Trois personnes sont décédées, vendredi 23 décembre, lors d’une attaque à l’arme à feu dans le 10e arrondissement de Paris. Trois autres ont été blessées. Le suspect, un homme de 69 ans incarcéré hier, a revendiqué un acte « raciste ». La communauté kurde, qui a manifesté sa colère et son désarroi, parle d’un « sentiment fort d’insécurité ».

Des portraits, des bougies, des fleurs et des visiteurs qui se recueillent, présentent leurs condoléances aux familles des victimes. L’hommage à Emine Kara, « combattante contre l’État islamique », au « chanteur » Mir Perwer et au « retraité » Abdurrahman Kizil, assassinés vendredi dans et près du Centre culturel kurde à Paris, s’est poursuivi ce mardi 27 décembre après une marche blanche qui a réuni hier des centaines de participants.

Une « douleur immense », souligne une Franco-kurde devant le bâtiment au 16, rue d’Enghien. « Ça a réveillé un sentiment d’insécurité au sein de la communauté », estimée « à plus de 300 000 personnes désormais en France ». Beaucoup évoquent l’assassinat en janvier 2013, rue La Fayette non loin de là, de trois militantes du Parti des travailleurs du Kurdistan (PKK). Une réunion de préparation des commémorations de ce triple assassinat était justement prévue au centre culturel vendredi, finalement reportée en raison des grèves.

Le centre, qui porte le nom d’Ahmet Kaya, « musicien chanteur décédé en 2000 »,a été créé « pour promouvoir la culture kurde. On y propose des cours de musique, de théâtre, de danse… et une cafétaria-librairie pour se retrouver et s’informer », explique un chargé de communication. Il abrite aussi le siège du conseil démocratique kurde de France, émanation du mouvement nationaliste kurde en France et réputé proche du PKK, ennemi juré de la Turquie et considéré comme une organisation terroriste par l’Union européenne.

Si ce centre culturel a eu une histoire mouvementée, « c’est un lieu qui fait partie de la vie des Kurdes installés en région parisienne ». Ce peuple sans État, à cheval sur quatre pays (la Turquie, l’Iran, l’Irak et la Syrie) a trouvé refuge dans plusieurs régions du monde, dont la France. Les premières vagues de réfugiés politiques sont arrivées « dès les années 1970 dans le 10e arrondissement de la capitale. Beaucoup ont suivi au début des années 80, après le coup d’État militaire en Turquie. »
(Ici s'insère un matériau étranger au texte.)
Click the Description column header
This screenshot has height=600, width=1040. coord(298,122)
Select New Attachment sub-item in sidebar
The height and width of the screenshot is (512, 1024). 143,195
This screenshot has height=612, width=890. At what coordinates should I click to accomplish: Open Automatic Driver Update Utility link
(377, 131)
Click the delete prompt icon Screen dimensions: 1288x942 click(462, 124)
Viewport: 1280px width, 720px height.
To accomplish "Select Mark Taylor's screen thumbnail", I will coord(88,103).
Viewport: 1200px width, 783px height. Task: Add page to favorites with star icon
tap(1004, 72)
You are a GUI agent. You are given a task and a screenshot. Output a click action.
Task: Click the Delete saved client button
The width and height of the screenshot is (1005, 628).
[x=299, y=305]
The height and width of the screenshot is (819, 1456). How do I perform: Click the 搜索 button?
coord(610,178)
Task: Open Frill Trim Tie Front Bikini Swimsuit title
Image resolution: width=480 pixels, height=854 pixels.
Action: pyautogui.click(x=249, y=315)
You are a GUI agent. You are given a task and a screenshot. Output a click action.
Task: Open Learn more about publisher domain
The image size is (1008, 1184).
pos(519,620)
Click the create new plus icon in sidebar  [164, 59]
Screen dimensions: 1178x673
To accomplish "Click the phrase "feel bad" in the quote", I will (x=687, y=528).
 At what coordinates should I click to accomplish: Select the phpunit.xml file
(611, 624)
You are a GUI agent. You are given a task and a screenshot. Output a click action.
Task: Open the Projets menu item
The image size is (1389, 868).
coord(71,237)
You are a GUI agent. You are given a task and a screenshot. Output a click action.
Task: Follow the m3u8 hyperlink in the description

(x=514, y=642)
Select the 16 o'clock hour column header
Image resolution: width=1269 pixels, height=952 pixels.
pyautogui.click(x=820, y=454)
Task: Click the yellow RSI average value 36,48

Les Kurdes « travaillaient alors dans la restauration, le bâtiment, la coiffure et les ateliers de confection du Sentier », poursuit la jeune Franco-kurde. Après le quartier s’est transformé. S’il reste le centre culturel et quelques commerces communautaires, les Kurdes n’habitent plus là, mais certains y travaillent encore et d’autres continuent d’y passer. Quant aux générations suivantes, elles ont fait des études et se sont intégrées dans la population française, même si elles sont toujours sensibles à ce qu’il se passe » au Moyen-Orient.

Le dossier kurde est un des nombreux axes de crispation dans les relations bilatérales entre la France et la Turquie. Des éléments de l’enquête sur le triple assassinat de 2013 à Paris suggèrent que le tireur aurait pu agir pour le compte des services de renseignements turc. Il est depuis décédé mais des juges antiterroristes ont repris l’enquête.

Le drame de vendredi a réveillé les craintes. La communauté refuse la thèse du crime raciste par un homme isolé. « Le régime fasciste d’Erdogan a encore frappé », martelait hier Agit Polat, le président du conseil démocratique kurde de France. Ankara, de son côté, a convoqué l’ambassadeur de France en Turquie pour exprimer son « mécontentement face à la propagande lancée par les cercles du PKK », selon une source diplomatique turque.